Home Read Classic Album Review: The Harlots | Crawl Spaces

Classic Album Review: The Harlots | Crawl Spaces

The Canadian glam-slammers are beautiful mutants on their sophomore album.

This came out in 2003 – or at least that’s when I got it. Here’s what I said about it back then (with some minor editing):

 


To paraphrase Oscar Wilde, The Harlots may be in the gutter — but they’re looking up at the stars. “I wish I was alien — gorgeous, intelligent,” fantasizes singer Buck Garinger seconds into the band’s new CD. And if he can’t be Ziggy Stardust? “I’d settle for different.”

Well, he’s got nothing to worry about there. On the quartet’s sophomore disc (and major-label debut) Crawl Spaces, The Harlots may not be out of this world, but they’re certainly beautiful mutants. Although their stock in trade is the decadent, gleaming post-Bowie glam slam you’d expect from Robin Black’s former backing band, the dozen-song disc finds Garinger and his crewmates — brothers Lane and Lee on lead guitar and bass, along with drummer Mark Sawatzky — firing the retro-rockets and heading back through time, collecting pieces of their sound like little grey scientists gathering DNA samples.

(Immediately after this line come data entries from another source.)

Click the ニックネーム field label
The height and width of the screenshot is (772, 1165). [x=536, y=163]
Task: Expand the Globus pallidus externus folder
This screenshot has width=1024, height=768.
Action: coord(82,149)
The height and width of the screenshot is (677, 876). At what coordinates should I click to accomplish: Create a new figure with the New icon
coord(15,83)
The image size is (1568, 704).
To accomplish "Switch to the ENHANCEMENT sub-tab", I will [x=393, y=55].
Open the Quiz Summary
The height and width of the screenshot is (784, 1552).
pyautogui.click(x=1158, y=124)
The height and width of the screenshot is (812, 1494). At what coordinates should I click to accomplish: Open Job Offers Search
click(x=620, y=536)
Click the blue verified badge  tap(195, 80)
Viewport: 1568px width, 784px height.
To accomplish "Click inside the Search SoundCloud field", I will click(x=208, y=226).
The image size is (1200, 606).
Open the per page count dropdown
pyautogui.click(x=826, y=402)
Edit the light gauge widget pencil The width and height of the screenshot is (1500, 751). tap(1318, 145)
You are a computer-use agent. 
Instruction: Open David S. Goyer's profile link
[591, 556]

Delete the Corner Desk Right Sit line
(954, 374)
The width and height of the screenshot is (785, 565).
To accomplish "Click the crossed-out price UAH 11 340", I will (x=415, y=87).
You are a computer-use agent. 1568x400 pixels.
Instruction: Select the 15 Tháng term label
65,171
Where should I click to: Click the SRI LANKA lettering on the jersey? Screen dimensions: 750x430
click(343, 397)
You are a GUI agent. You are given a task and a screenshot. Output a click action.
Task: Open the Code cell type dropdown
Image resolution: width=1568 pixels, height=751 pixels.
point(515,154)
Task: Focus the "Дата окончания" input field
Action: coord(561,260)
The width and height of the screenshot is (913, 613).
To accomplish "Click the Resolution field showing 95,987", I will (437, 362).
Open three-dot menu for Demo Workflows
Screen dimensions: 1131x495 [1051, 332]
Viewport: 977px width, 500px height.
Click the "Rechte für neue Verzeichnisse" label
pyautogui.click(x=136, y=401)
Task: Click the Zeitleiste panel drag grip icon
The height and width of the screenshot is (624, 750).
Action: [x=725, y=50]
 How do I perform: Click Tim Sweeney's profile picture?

From the ’60s, they extract the melodic essence of Beatle-pop; from the ’70s, the sugar-crunch of Cheap Trick; from the ’80s, the whistling synths of The Cars; from the ’90s, the crunching guitars of a million alt-rock bands; and from as recently as yesterday, the dusty melancholy and all-too-human passion of emo. Gene-spliced in the lab, decorated with thick blankets of vocal harmony and incubated into spacious, tightly wound creations like Josie, Mice, Hypnotize, Inertia and Crashing, these elements reassemble themselves into a new entity all their own — a sound that is simultaneously nostalgic, contemporary and futuristic. I don’t know what Buck thinks, but next to much of the one-dimensional fare around these days, it seems pretty otherworldly to me.